Cependant, aussi inquiétante que puisse être la dérive de Sánchez, rien ne justifie que le leader de l’opposition remette en question la légitimité démocratique de ce gouvernement. Ni la valeur des votes indépendantistes. Non seulement c’est inutile d’un point de vue rhétorique, mais cela échauffe les esprits d’une société qui a besoin de plus de calme. Et cela ne fait que favoriser les extrêmes.
Feijóo porte mieux le costume de la centralité et du constitutionnalisme. Il est crédible lorsqu’il dialogue avec les citoyens pacifiques qui se mobilisent contre l’amnistie. « Sont-ils nostalgiques du régime franquiste ? » Felipe González soit Alphonse Guerra« ? », a-t-il réprimandé le candidat socialiste. « Plus ses méthodes sont perverses, plus nous devons faire preuve de constitutionnalisme pour le combattre. »

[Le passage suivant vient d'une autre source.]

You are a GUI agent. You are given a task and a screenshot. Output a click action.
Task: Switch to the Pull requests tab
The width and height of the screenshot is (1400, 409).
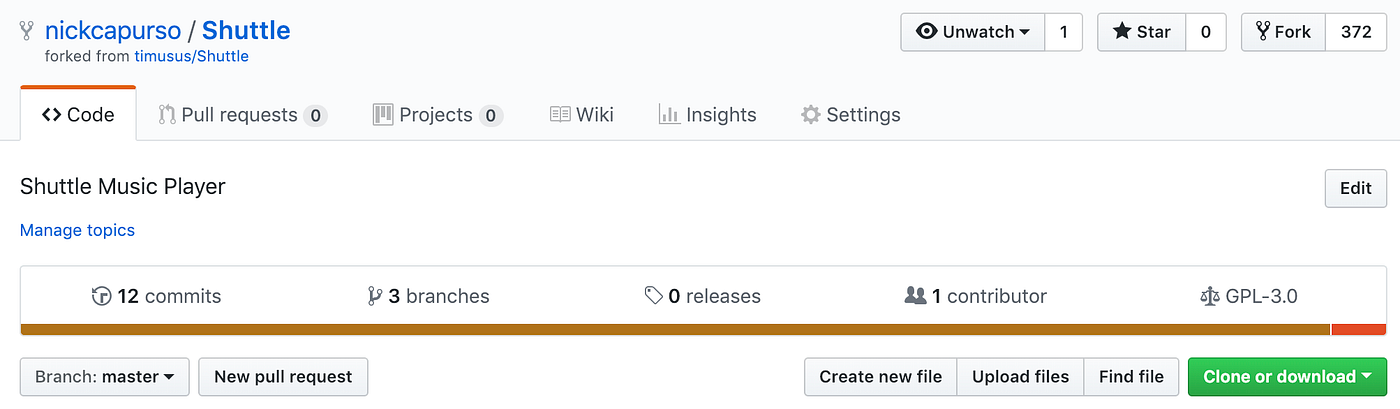241,115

Il perd en crédibilité lorsqu’il oscille entre deux masques à présenter au monde : celui présidentiel ou celui plus colérique. Cela ne l’aide pas non plus qu’il tente de nous convaincre qu’il a renoncé à l’accord avec Junts dès le début, alors qu’il reconnaissait lui-même des contacts « indirects » et que ses collaborateurs laissaient entendre que quelques pommes pourries ne devaient pas ternir la respectabilité d’un parti « dont la tradition et la légalité ne font aucun doute ». Il a facilité la tâche de Sánchez. Et Sánchez l’a aiguisé.
Feijóo a été précis quand il le fallait. « L’Histoire ne lui accordera pas d’amnistie. » « Je sais qu’ils ont besoin de la résignation du peuple espagnol, ils ont tort ; ils n’auront pas cette Espagne silencieuse et résignée qu’ils souhaitent. » « Ne vous y trompez pas, M. Sánchez n’a obtenu le soutien de personne : il l’a acheté en signant des chèques que nous payons tous ».
Cependant, il a perdu le langage du partisan. « L’Espagne ne se rend pas », a-t-il déclaré en conclusion. Cette démocratie n’est pas faite pour les dichotomies entre tyrannie et résistance.